ASU spells success for new military advocate

Alum returns to help guide veterans

Kelley Stewart, an ASU alum, is the newest military advocate at the Pat Tillman Veterans Center. Photo by Jerry Gonzalez/ASU


She was once a student greatly invested in Arizona State University life and now, years later, she is back to help military veterans get the most of their college experience. 

Kelley Stewart, class of 2008 and holder of a bachelor’s degree in applied psychology, is the newest military advocate at the Pat Tillman Veterans Center.

As a student, Stewart earned many accolades while serving in the Associated Students of ASU Presidents Council and as a member of various committees that were instrumental in shaping the campus into what it is today.

“Kelley comes with a terrific background in student engagement, having been an exemplary ‘engaged’ student here at ASU,” said Steve Borden, director of ASU’s Pat Tillman Veterans Center. “Her background in student government will assist our staff in helping students engage in ASU culture and also help them better understand how being engaged in the university will have a direct outcome in their success now and beyond.”

Stewart is the only student in ASU history to be elected student body president four times — twice as an undergrad and twice as a grad student. She also served as a student worker entrepreneurial ambassador and a management intern with ASU’s Career Services.

“I was very busy,” said Stewart, ASU’s 2008 Martin Luther King Jr. Student Servant-Leadership Award recipient. “Getting involved as a student and becoming a student leader embedded me in the ASU experience.”

Stewart began her pursuit of higher education at Mesa Community College (MCC) before transferring to ASU in 2004. At MCC she learned something very important — finding opportunities. Through the years she has connected to “many positive experiences” as a result.  

“One of the skills I learned there that I brought to ASU is to look for open doors,” she said. “I think our students that just hit campus and leave or sort of stay closed off are missing 75 percent of what ASU can do for them.”

Regardless of a student’s pursuit of opportunities on campus, education is the key, said Stewart, who is one class away from completing her master’s degree. Education betters people by opening their minds and motivating them to be civically engaged.

“The diversity that you learn in a university this size and how to negotiate and get along with individuals from all different walks of life is huge,” said Stewart. “We learn at ASU how to observe our world, voice our concern, but then also jump in.”

The daughter of a U.S. Navy veteran, Stewart looks forward to contributing to ASU’s reputation as one of the top veteran schools in the nation — a reputation that has led to the gradual increase in military-affiliated students and their family members, which now stands at nearly 5,600. 

Stewart has firsthand experience understanding veteran needs. As an instructor at MCC’s Fire Science Emergency Medical Technician Program, she has seen an influx of veterans go through the program and has been pivotal in assisting some achieve their educational goals in her additional role as an academic tutor. 

“When you take a nine-credit-hour course and squeeze it into one semester, it’s difficult for students who may not have been in college recently,” said Stewart. “They need extra academic support.”

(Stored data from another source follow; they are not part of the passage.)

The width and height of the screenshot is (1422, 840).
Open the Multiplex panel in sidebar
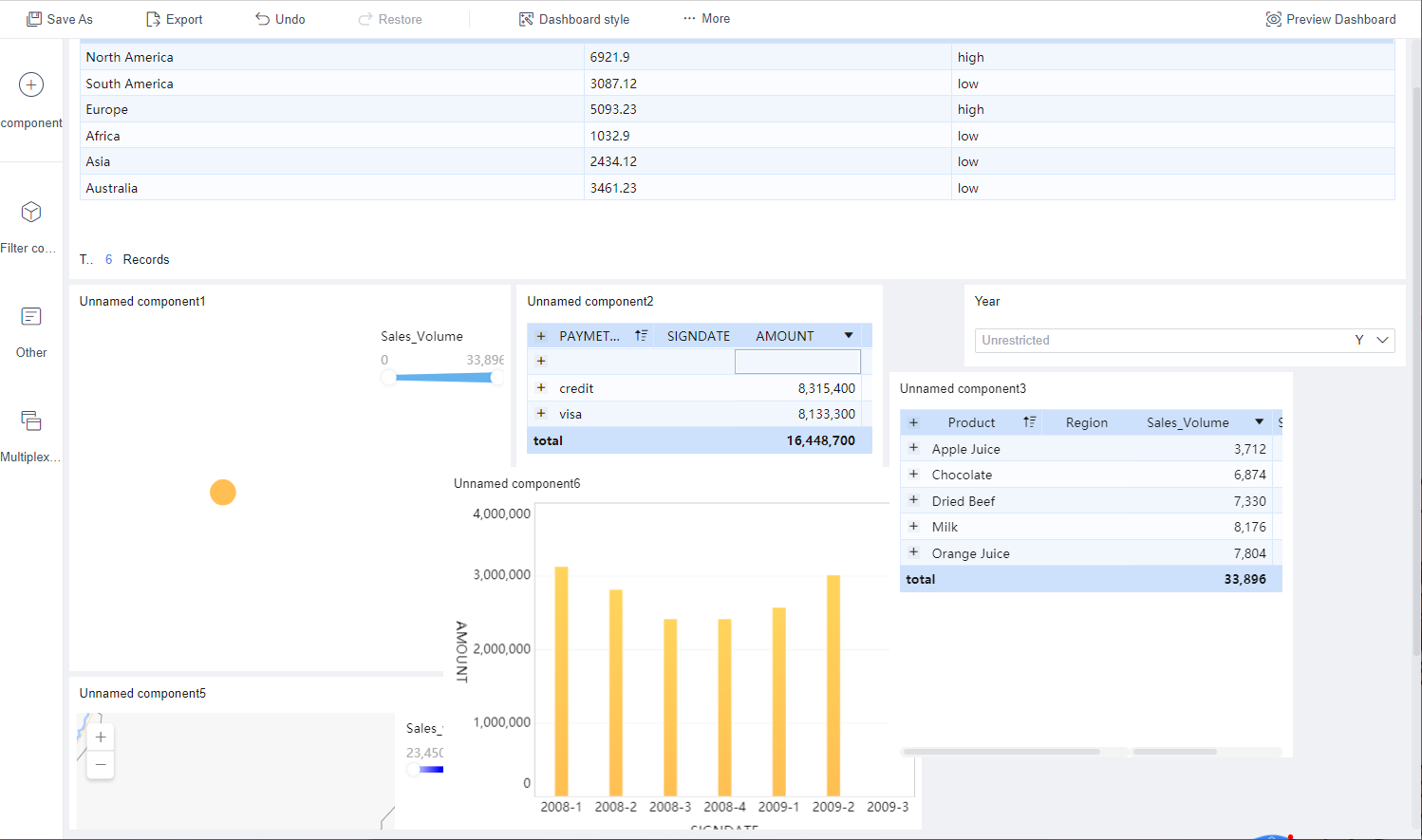coord(30,434)
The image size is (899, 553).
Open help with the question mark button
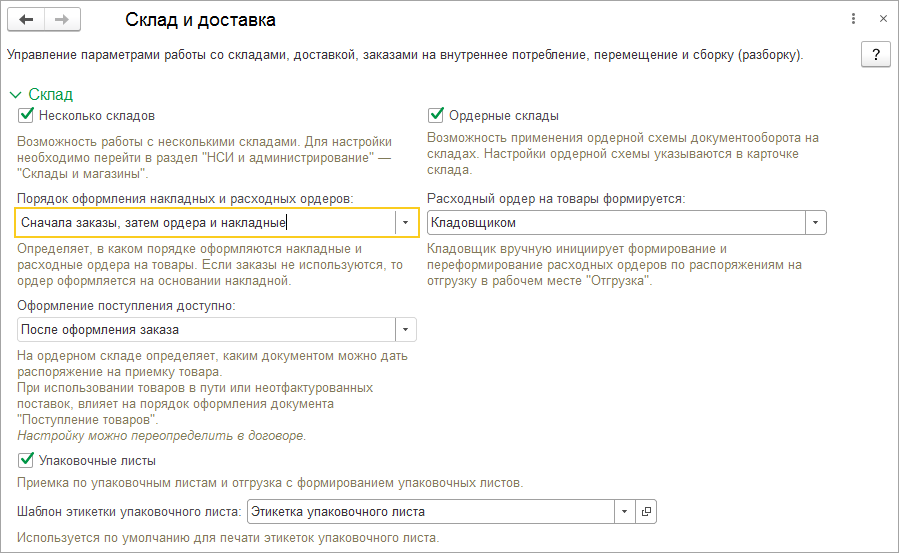tap(875, 54)
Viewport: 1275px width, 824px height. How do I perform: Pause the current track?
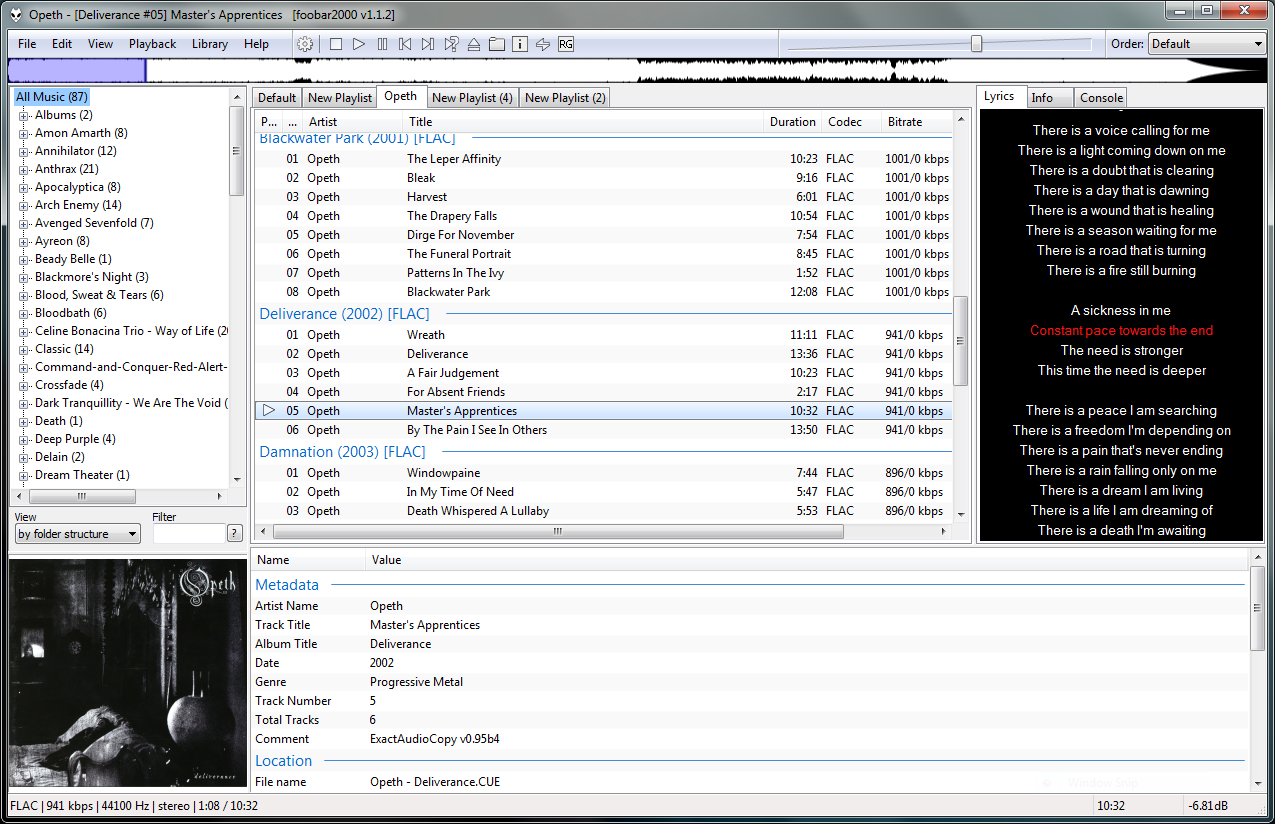click(382, 44)
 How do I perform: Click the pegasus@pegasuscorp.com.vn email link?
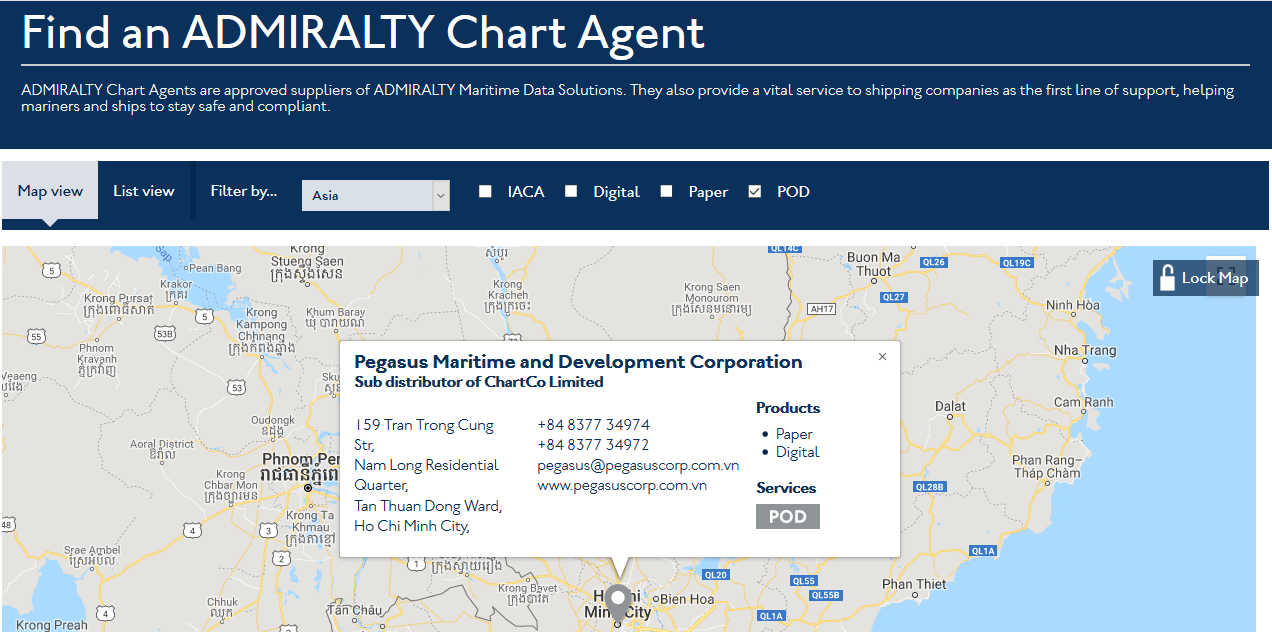638,465
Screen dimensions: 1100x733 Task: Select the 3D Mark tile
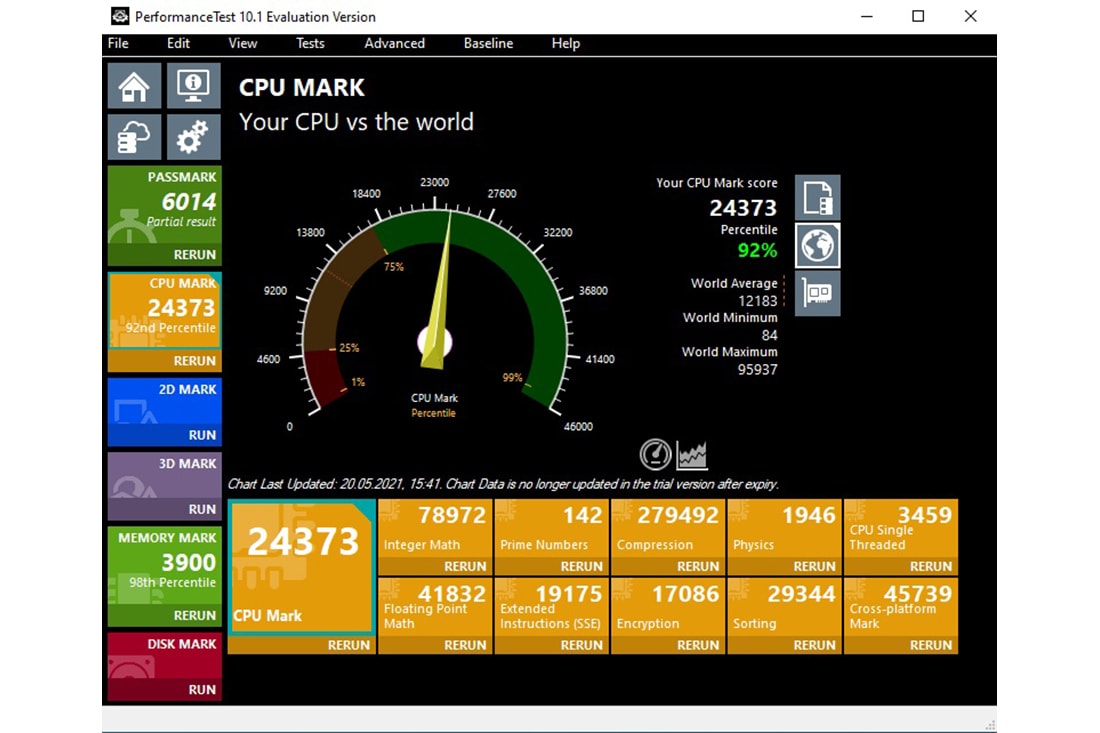pos(164,477)
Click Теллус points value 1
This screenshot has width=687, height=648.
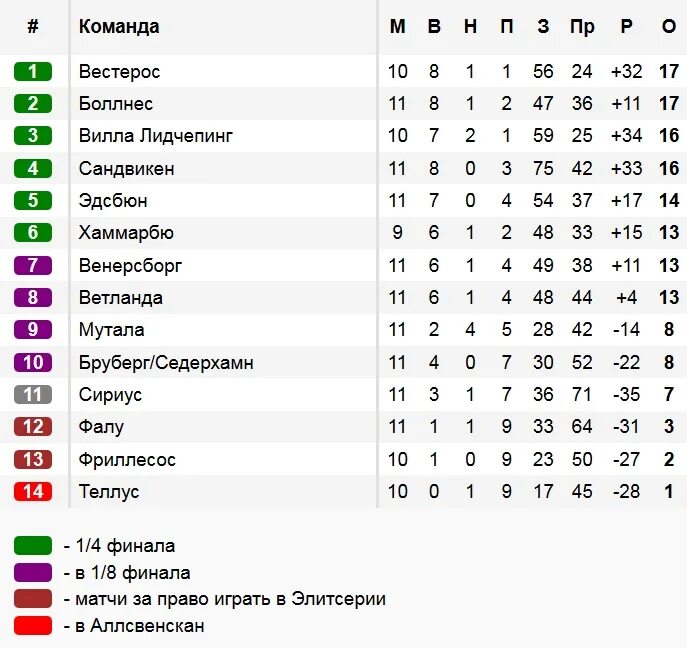tap(669, 491)
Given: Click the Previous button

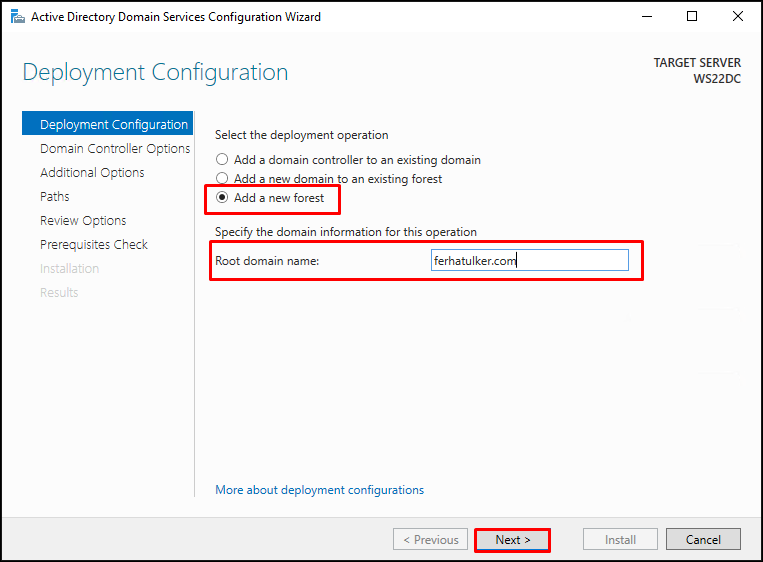Looking at the screenshot, I should coord(430,540).
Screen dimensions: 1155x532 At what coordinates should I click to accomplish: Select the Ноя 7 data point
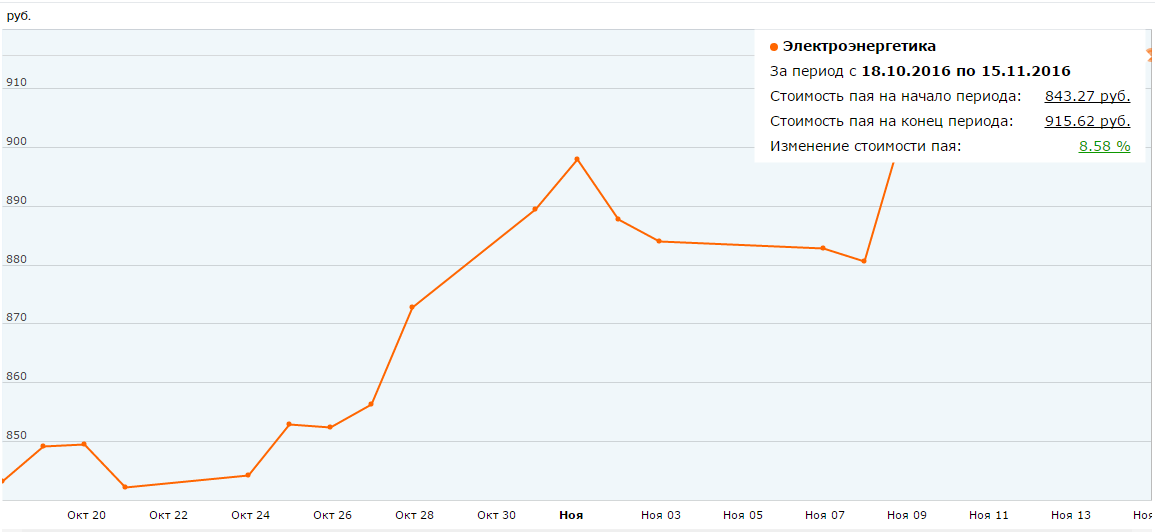[x=823, y=248]
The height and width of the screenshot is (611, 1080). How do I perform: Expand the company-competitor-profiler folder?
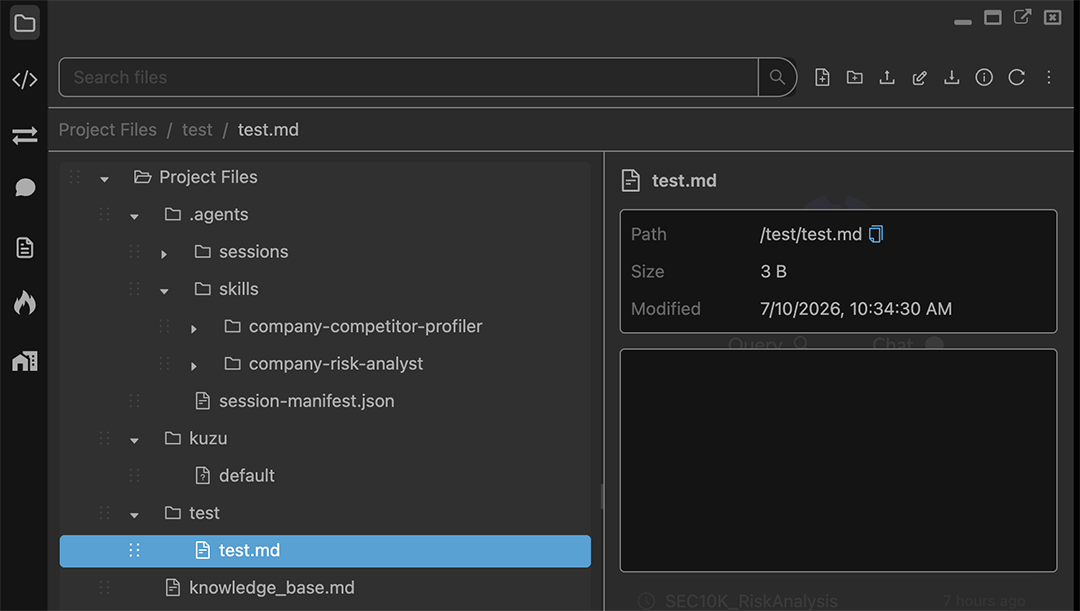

ASU’s military advocates can point students to the right place to access academic or other support. They are a unique part of ASU and aren’t usually found in other universities, said Borden.  

“Our advocates work specifically in student veteran engagement — helping navigate the university, assisting them in getting involved, ensuring our veterans know what is available to them and how to take advantage of it,” he said. “They are part mentors, part life coach, part success coach and an always available sounding board to help discuss difficulties and how to navigate through them.”

Navigating the university and through sources of information is often not as simple as it may seem. That’s where the military advocate steps in, said Stewart. Their role is to lead the way for those needing assistance.

“Students who are unfamiliar with college or who’ve only been (attending school) online don’t necessarily know the questions they need to ask,” said Stewart. “So for me it’s more about a passion for connecting students with the resources they’re eligible for but are not aware of.”

Stewart also has a son serving in the Navy. She hopes to recruit him to join the Sun Devil family either now while he is in active duty or after his service concludes.  Stewart highlights the fact that ASU supports the educational goals of military members around the globe.

Although Stewart’s office is on the Polytechnic campus, she will travel to any campus to assist student veterans. If there’s a need, she’ll be there to help others succeed in the name of her alma mater — something she’s very proud of.

“I’m a dyed-in-the-wool Sun Devil, and I’m happy to be home,” she said.